LECTURE:LIVE DECK: CLAUDE-AI / 00-INTRO FMT: 16:9 SLIDE 01/01 ↩ SITE
┌─ Module 00 ─ Getting Started ──

Using Claude AI

A hands-on guide to AI for research & writing.

instructor
Tai Lo Yeung
course
Postgraduate Workshop · Empirical Methods
institution
Università della Svizzera italiana (USI)
status
● SESSION READY
▶ Press → / Space / Click to begin
┌─ Motivation ──

Even the AFA is now calling for AI-written papers.

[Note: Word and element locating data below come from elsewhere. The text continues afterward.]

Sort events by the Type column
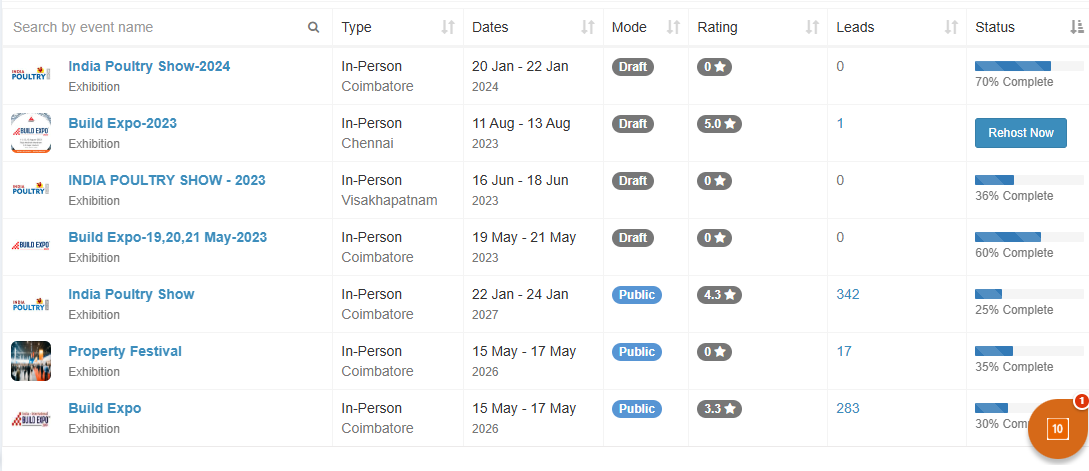Image resolution: width=1089 pixels, height=471 pixels. (448, 28)
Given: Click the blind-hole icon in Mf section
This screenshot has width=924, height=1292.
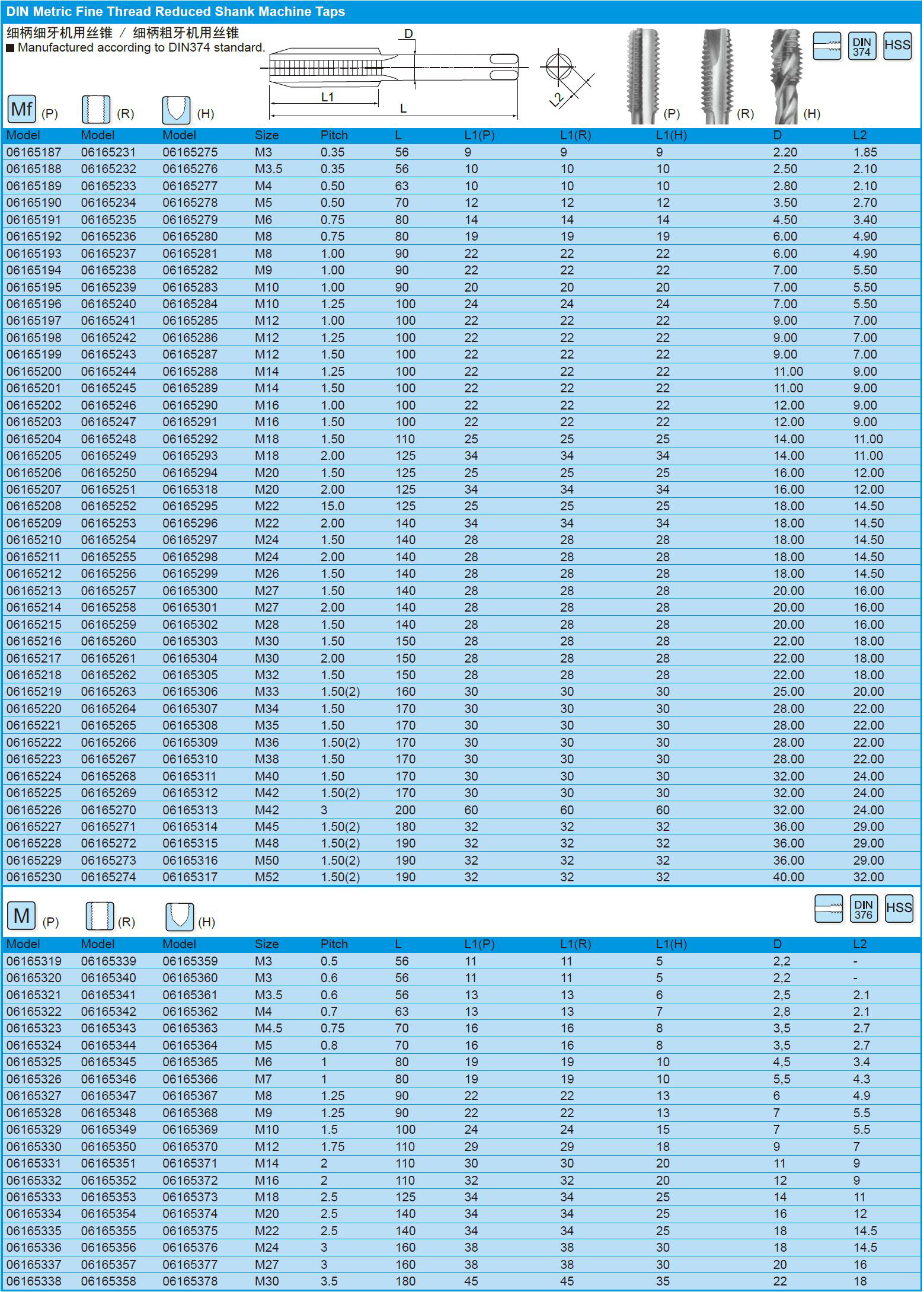Looking at the screenshot, I should tap(176, 110).
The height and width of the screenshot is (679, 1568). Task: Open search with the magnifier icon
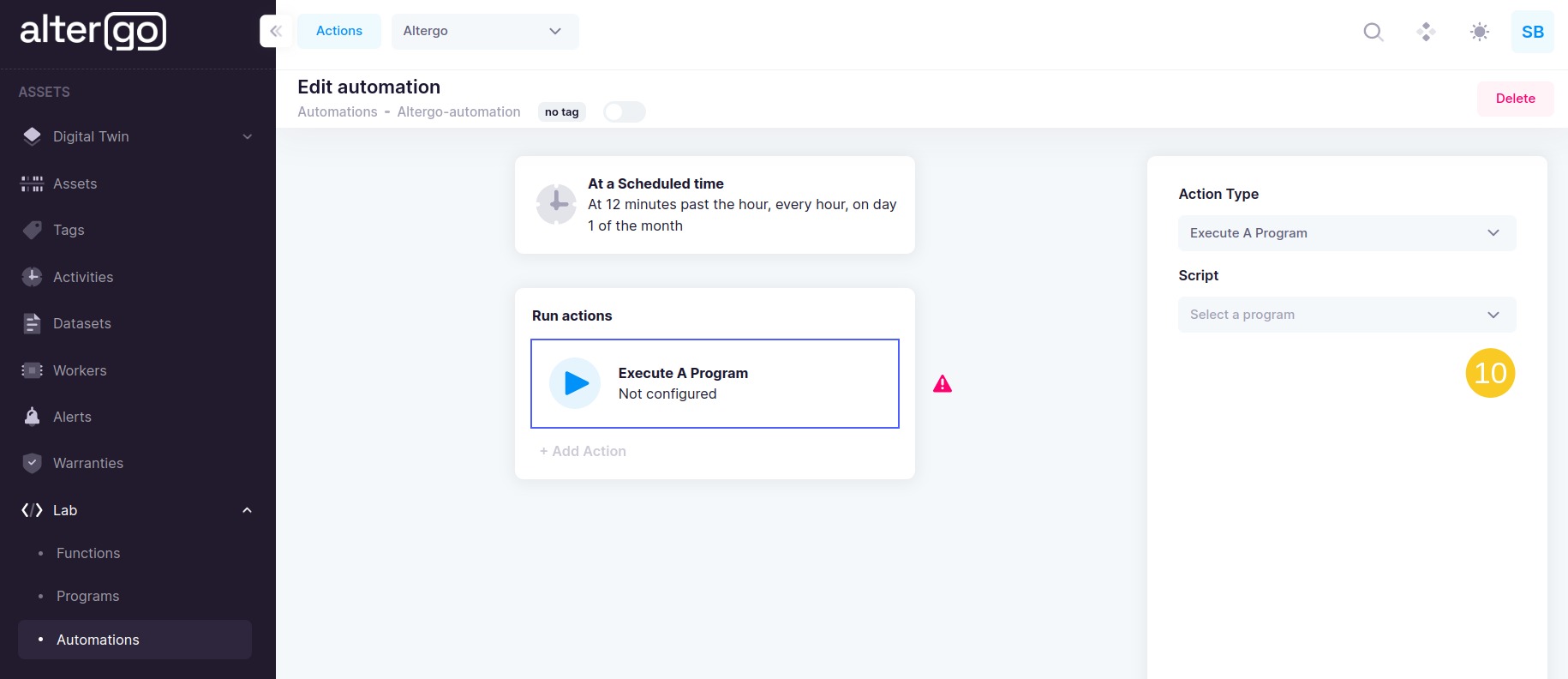[1373, 32]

If finance’s flagship association is soliciting AI-driven research, working fluently with these tools is now a core research skill — and that’s what this session is about.

┌─ Roadmap ──

Two hours, two halves.

Hour 1 · Foundations
  • What “vibe coding” is
  • Why it matters for research
  • The toolbox
  • The core loop
  • Prompting well
  • Trust, but verify
  • First hands-on
Hour 2 · In Practice
  • Where AI fits the research pipeline
  • Data → analysis → figures → writing
  • Workflow automation
  • Reproducibility & documentation
  • Pitfalls & ethics
  • Build-your-own lab

Goal: leave able to run a real research task end-to-end with an AI partner.

Hour 01

1

Introduction to Vibe Coding for Research

What it is, why it matters, and how the loop works.

0:00 Chatbot → agent: tools & the loop
0:20 Prompting & skills
0:35 Trust, but verify
0:45 Hands-on + recap
┌─ Hour 1 · Concept ──

What is “vibe coding”?

You describe what you want in plain language; the AI writes and runs the code. You steer by results, not syntax.

  • Term popularized by Andrej Karpathy (2025): lean on natural language, let the model handle the code.
  • You stay in charge of intent, judgment, and verification.
  • The model handles boilerplate, syntax, libraries, and debugging.
  • It’s not “no code” — it’s code by conversation.

The bottleneck shifts from “can I code this?” to “is this the right thing, and is it correct?”

┌─ Hour 1 · Motivation ──

Why this matters for your research

  • Lower barrier — build real tools without being a software engineer.
  • Speed — data cleaning, plots, and scaffolding in minutes, not hours.
  • Breadth — work across Python, R, Stata, LaTeX, and shell without mastering each.
  • Focus — spend your time on the economics, not the syntax errors.
  • Reproducibility — every step is captured as code plus conversation.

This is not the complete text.